Many people take SSRI antidepressants for depression. However, it’s important to ask why you are feeling depression in the first place.
Many important research strides have been made linking chronic inflammation, poor gut health, gut bacteria, and general brain health with depression.
However, we still need healthy serotonin activity, the target of SSRIs, to feel good, and some factors can impact our serotonin activity.
Do you have these low serotonin symptoms?
- Don’t find joy, pleasure, or enthusiasm in life
- Anger and rage
- Depression with lack of sunlight
- Don’t enjoy hobbies, favorite foods, friendships, or relationships
- Can’t sleep deeply or don’t feel rested from sleep
Light. The brain depends on sufficient light to manufacture serotonin, so being indoors all the time or in chronically dark or grey weather can affect serotonin activity.
Estrogen. In women an estrogen deficiency can lead to poor serotonin activity. This can explain why some women who are perimenopausal or post-menopausal experience depression .
Although it’s important to use functional medicine to address the cause of low estrogen, such as blood sugar or adrenal imbalances, some perimenopausal or post-menopausal women may still need bioidentical hormone replacement. In these situations, estrogen therapy can deplete the methyl donors necessary for serotonin synthesis, making it important to supplement with them: methyl B-12, SAMe, or MSM (methylsulfonylmethane).
Diet. Some nutritional advice will tell you to address low serotonin activity with foods high in tryptophan, a precursor amino acid to serotonin. However, clinically we really don’t see this work.
Better nutritional advice is to eat a diet that keeps blood sugar stable and does not inflame the gut or the body. This means avoiding sugar and processed carbohydrates, avoiding foods that trigger an immune response, and eating lots of diverse vegetables to foster healthy and diverse gut bacteria.
Blood sugar and gut inflammation. Unstable blood sugar — blood sugar that is either too low or too high — can significantly impact serotonin activity, leading to depression. The same goes for a diet that inflames the gut and the body.
Iron. Additionally, an iron is deficiency can cause low serotonin production. Things that can cause iron deficiency include iron anemia, celiac disease, leaky gut, heavy periods, parasites, over exercising, low stomach acid, hypothyroidism, and uterine fibroids.
Nutritional cofactors for serotonin activity
In addition to iron, nutrients serotonin synthesis requires include P-5-P (pyridoxal-5-phosphate), an active form of B-6, niacin, methyl B-12, folic acid, and magnesium.
Deficiencies in these cofactors are widespread due to how poorly most Americans eat.
Additionally, magnesium deficiencies can arise in those taking diuretics or athletes who over train.
Methyl donors such as methyl B-12 are important for the conversion of the amino acid 5-HTP to serotonin; people who take SSRI antidepressants for long periods of time deplete their methyl donors and P-5-P.

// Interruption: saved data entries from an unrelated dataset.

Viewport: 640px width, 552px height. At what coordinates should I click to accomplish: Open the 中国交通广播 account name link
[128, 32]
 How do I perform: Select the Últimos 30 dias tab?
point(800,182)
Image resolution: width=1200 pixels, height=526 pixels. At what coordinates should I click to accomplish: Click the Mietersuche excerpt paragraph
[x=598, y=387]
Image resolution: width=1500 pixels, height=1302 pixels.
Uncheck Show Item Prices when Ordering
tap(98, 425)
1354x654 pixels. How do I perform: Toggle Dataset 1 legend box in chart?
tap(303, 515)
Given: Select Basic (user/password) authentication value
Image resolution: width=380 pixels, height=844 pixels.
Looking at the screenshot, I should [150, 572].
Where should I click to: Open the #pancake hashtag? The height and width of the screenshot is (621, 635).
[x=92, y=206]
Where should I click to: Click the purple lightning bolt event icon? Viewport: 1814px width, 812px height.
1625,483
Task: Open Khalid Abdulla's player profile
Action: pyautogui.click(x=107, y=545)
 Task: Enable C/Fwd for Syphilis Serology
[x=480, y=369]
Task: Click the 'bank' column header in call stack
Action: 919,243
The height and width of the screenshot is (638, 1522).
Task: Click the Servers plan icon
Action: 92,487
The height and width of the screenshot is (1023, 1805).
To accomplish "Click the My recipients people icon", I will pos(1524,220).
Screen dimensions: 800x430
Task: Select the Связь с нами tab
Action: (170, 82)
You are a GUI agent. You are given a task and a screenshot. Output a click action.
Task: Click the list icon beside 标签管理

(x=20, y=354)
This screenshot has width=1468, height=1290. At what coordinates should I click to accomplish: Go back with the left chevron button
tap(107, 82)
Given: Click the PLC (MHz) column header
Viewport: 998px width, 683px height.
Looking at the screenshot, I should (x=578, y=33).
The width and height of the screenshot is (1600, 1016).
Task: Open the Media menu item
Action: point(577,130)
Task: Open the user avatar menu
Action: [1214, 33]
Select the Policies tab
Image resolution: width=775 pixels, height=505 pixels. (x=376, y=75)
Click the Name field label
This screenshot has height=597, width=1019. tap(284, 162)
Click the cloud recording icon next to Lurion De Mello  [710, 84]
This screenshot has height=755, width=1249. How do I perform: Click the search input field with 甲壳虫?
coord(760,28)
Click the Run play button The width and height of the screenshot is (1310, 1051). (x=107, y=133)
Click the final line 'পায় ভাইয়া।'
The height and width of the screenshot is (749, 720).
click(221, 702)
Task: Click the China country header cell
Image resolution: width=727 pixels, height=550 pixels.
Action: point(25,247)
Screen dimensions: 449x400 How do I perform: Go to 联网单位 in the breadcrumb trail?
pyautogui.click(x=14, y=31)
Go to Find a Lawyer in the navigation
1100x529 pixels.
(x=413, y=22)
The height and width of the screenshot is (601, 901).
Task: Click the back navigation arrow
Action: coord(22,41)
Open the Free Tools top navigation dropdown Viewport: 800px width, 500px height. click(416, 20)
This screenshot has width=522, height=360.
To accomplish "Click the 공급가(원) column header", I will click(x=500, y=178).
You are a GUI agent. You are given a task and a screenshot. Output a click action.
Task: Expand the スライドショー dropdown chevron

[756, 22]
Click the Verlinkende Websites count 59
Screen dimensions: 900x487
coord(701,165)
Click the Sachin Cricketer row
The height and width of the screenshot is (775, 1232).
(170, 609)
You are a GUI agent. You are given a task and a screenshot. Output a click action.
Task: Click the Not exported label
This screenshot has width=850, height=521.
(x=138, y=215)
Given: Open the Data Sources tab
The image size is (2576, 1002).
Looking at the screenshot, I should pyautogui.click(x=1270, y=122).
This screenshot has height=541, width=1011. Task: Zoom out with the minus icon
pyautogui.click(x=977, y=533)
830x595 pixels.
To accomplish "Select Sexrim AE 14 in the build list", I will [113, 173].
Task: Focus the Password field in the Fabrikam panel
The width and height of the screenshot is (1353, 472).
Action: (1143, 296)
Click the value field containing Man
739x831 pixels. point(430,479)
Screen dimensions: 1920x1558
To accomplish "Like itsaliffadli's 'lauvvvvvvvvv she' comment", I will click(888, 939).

Those considering weaning off SSRIs may need to supplement with these cofactors to cover deficiencies acquired during use of the medication.
Supplements that support serotonin activity
The amino acids 5-HTP or tryptophan are precursors to serotonin. Tryptophan has been shown to more easily cross the blood-brain barrier than 5-HTP. Others prefer 5-HTP because it is only one step away from being converted to serotonin, whereas tryptophan is two steps away. Therefore, 5-HTP has more potential to boost serotonin levels. However, both work and taking both can cover your bases.
Both 5-HTP and tryptophan have been shown to be helpful in addressing depression, persistent nightmares, fibromyalgia, chronic headaches, migraines, and mood disorders.
Botanicals that increase receptor site sensitivity, ensure the breakdown of used serotonin, and provide necessary cofactors for serotonin production include St. John’s wort, SAMe, P-5-P (a form of B-6), niacinamide, magnesium citrate, methyl B-12, and folic acid.